> Materials provided
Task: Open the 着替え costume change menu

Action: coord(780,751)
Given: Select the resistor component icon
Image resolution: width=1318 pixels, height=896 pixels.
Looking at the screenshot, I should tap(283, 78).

> Your task
Print all of the records, leaving each one exactly as it appears above.

> Result of this task
Task: Open the 着替え costume change menu

Action: coord(780,751)
Given: Select the resistor component icon
Image resolution: width=1318 pixels, height=896 pixels.
Looking at the screenshot, I should tap(283, 78).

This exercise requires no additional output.